◆ THE REQUEST: Reproduce each of the records below verbatim, in the order given.

◆ DATA EXTRACT:
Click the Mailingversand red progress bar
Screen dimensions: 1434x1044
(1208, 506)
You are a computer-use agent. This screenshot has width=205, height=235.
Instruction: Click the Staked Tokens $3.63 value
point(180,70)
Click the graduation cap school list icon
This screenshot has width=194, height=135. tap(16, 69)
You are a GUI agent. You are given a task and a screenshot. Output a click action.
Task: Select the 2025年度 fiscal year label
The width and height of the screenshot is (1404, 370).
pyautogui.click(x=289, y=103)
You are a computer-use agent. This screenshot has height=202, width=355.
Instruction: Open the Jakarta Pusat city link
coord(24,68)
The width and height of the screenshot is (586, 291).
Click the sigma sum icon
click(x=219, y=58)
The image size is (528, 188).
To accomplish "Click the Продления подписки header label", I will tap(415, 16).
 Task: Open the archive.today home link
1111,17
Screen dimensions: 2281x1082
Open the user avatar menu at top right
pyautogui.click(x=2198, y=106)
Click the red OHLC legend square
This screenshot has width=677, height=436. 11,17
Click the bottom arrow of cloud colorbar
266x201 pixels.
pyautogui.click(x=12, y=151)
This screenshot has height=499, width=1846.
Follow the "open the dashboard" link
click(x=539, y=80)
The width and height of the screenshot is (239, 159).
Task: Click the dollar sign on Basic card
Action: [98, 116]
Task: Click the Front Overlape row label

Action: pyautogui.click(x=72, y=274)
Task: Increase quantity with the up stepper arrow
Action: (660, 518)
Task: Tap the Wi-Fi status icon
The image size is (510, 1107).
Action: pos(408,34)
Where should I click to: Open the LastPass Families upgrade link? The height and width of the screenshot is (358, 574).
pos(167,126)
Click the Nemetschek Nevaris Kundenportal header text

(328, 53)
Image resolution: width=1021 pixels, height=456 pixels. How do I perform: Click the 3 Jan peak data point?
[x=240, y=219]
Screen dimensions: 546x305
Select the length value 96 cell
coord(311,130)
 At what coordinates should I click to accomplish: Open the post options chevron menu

◆ TASK RESULT:
Click the Mailingversand red progress bar
Screen dimensions: 1434x1044
(1208, 506)
You are a computer-use agent. This screenshot has width=205, height=235.
Instruction: Click the Staked Tokens $3.63 value
point(180,70)
Click the graduation cap school list icon
This screenshot has width=194, height=135. tap(16, 69)
You are a GUI agent. You are given a task and a screenshot. Output a click action.
Task: Select the 2025年度 fiscal year label
The width and height of the screenshot is (1404, 370).
pyautogui.click(x=289, y=103)
You are a computer-use agent. This screenshot has height=202, width=355.
Instruction: Open the Jakarta Pusat city link
coord(24,68)
The width and height of the screenshot is (586, 291).
Click the sigma sum icon
click(x=219, y=58)
The image size is (528, 188).
To accomplish "Click the Продления подписки header label", I will tap(415, 16).
 Task: Open the archive.today home link
1111,17
Screen dimensions: 2281x1082
Open the user avatar menu at top right
pyautogui.click(x=2198, y=106)
Click the red OHLC legend square
This screenshot has width=677, height=436. 11,17
Click the bottom arrow of cloud colorbar
266x201 pixels.
pyautogui.click(x=12, y=151)
This screenshot has height=499, width=1846.
Follow the "open the dashboard" link
click(x=539, y=80)
The width and height of the screenshot is (239, 159).
Task: Click the dollar sign on Basic card
Action: [98, 116]
Task: Click the Front Overlape row label

Action: pyautogui.click(x=72, y=274)
Task: Increase quantity with the up stepper arrow
Action: (660, 518)
Task: Tap the Wi-Fi status icon
The image size is (510, 1107).
Action: pos(408,34)
Where should I click to: Open the LastPass Families upgrade link? The height and width of the screenshot is (358, 574).
pos(167,126)
Click the Nemetschek Nevaris Kundenportal header text

(328, 53)
Image resolution: width=1021 pixels, height=456 pixels. How do I perform: Click the 3 Jan peak data point?
[x=240, y=219]
Screen dimensions: 546x305
Select the length value 96 cell
coord(311,130)
 At what coordinates should I click to accomplish: Open the post options chevron menu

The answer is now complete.